The key takeaway from the study is that convenience will increase utilization. For pharma, this could be great news if more patients seek over-the-counter medicine than Walgreens’ brand ibuprofen. For insurers and patients, the impact is indeed less known. Could Patient A’s cough had turned into bronchitis if he or she hadn’t visited the retail clinic and received prescription medication? Could Patient B’s diabetes have been diagnosed if he or she hadn’t visited the retail clinic with complaints of a bladder infection?

The RAND study shows patients spent money (copays and insurance money) they otherwise wouldn’t have spent on low-acuity conditions during the three-year period; it does not take into account whether any of these patients were then referred to primary care doctors to receive preventive care or more complex diagnoses, as minor ailments can be indicative of more complex illness. The goal of all preventive care is to reduce the likelihood of serious complications and emergency-room visits later—but whether those theoretical cost savings justify higher actual annual costs is not an allowance many retail clinic critics are willing to make.

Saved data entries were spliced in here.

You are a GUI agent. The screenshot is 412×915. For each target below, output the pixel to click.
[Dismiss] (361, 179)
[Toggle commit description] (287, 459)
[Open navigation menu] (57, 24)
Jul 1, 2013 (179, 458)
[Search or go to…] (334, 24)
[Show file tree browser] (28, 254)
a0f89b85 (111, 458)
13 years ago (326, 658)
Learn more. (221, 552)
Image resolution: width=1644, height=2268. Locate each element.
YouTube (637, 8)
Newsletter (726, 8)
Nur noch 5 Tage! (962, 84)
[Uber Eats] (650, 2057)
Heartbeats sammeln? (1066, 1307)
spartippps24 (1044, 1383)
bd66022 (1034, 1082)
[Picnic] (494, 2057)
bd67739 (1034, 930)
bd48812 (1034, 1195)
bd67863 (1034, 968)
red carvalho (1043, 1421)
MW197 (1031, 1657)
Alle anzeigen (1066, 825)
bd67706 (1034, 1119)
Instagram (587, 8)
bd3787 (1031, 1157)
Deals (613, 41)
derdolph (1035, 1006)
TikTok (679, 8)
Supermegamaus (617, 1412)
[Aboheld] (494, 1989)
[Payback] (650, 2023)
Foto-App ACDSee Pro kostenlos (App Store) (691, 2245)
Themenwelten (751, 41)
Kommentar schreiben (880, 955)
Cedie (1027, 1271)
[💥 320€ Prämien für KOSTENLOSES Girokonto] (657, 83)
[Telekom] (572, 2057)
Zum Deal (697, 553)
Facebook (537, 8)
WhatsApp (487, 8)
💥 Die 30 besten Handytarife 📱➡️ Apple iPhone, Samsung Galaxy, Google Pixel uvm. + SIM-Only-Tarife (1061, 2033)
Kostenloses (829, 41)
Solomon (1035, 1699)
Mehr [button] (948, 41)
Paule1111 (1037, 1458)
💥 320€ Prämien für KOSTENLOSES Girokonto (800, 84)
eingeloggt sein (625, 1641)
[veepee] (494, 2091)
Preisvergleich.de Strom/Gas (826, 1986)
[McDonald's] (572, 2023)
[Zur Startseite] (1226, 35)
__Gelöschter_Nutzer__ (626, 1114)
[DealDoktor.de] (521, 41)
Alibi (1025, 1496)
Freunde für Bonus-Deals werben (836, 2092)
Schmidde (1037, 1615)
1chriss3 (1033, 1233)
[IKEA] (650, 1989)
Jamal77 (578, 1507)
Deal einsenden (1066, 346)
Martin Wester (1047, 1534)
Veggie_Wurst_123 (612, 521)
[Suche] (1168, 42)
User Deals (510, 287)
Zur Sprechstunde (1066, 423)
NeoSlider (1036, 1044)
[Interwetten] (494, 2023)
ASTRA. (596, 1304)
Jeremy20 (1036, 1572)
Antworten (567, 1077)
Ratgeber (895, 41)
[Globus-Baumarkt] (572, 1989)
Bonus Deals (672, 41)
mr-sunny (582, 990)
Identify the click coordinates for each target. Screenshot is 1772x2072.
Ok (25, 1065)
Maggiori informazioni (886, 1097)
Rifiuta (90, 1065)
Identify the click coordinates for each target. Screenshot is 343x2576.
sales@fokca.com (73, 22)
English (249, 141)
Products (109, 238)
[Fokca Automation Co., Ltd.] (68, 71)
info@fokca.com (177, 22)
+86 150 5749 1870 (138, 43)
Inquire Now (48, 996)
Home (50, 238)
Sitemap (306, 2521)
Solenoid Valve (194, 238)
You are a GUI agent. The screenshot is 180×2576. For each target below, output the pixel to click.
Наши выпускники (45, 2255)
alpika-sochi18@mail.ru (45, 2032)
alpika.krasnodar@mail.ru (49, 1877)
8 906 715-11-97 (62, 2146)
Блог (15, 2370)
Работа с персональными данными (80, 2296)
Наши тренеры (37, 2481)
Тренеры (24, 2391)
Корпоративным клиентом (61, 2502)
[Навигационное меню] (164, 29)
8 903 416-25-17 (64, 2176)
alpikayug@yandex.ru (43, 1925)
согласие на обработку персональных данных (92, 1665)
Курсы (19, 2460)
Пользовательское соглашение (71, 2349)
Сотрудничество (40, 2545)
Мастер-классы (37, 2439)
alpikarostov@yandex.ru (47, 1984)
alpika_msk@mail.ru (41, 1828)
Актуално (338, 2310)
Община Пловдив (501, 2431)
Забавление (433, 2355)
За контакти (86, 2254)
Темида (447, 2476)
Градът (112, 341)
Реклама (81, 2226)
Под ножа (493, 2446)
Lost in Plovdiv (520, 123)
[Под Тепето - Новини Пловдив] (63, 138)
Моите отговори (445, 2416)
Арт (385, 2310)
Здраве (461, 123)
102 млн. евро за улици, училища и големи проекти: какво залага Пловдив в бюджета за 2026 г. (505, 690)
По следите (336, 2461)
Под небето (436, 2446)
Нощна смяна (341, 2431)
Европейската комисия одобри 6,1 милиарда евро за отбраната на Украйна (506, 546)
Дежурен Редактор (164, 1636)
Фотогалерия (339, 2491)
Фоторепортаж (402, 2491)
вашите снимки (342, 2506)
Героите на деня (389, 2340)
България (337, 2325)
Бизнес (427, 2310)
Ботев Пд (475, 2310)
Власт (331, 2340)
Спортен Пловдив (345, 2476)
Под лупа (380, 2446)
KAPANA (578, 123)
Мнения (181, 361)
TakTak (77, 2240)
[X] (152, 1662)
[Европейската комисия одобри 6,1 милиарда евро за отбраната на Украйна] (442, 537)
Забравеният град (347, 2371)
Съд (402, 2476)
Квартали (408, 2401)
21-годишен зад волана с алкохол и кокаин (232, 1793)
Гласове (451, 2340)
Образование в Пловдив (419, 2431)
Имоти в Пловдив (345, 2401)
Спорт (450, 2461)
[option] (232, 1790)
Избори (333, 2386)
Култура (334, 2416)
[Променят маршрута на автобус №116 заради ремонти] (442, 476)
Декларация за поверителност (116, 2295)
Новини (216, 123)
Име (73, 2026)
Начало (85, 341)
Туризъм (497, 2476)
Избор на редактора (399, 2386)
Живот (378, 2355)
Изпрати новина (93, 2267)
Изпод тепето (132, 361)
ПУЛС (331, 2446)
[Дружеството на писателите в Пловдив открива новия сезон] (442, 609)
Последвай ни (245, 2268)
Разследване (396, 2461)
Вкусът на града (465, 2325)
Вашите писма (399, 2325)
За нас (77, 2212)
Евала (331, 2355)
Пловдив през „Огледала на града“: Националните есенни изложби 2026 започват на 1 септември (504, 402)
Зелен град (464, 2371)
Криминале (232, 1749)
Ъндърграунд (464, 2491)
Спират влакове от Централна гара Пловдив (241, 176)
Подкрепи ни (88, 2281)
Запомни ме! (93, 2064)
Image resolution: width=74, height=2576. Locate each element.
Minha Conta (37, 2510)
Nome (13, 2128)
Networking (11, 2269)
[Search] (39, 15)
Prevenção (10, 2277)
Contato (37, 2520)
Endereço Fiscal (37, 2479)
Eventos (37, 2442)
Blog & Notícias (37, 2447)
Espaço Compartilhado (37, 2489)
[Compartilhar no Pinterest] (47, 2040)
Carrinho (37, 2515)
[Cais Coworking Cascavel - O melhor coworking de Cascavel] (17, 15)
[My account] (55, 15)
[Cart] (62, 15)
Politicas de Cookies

All in all, the RAND study should not be dismissed but rather placed in the grand scheme of cost-benefit analysis. While helping prevent costly health complications and encouraging active medical participation is the retail clinic ideal, retail clinics are a business, and at the end of the year, $14 more per person for 3 million patients equals $42 million a year. Retail clinics are a good business model, in other words, and are not going anywhere anytime soon. Should Patient A sleep away his headache or go to the retail clinic down the street? Ask him—he’s the consumer.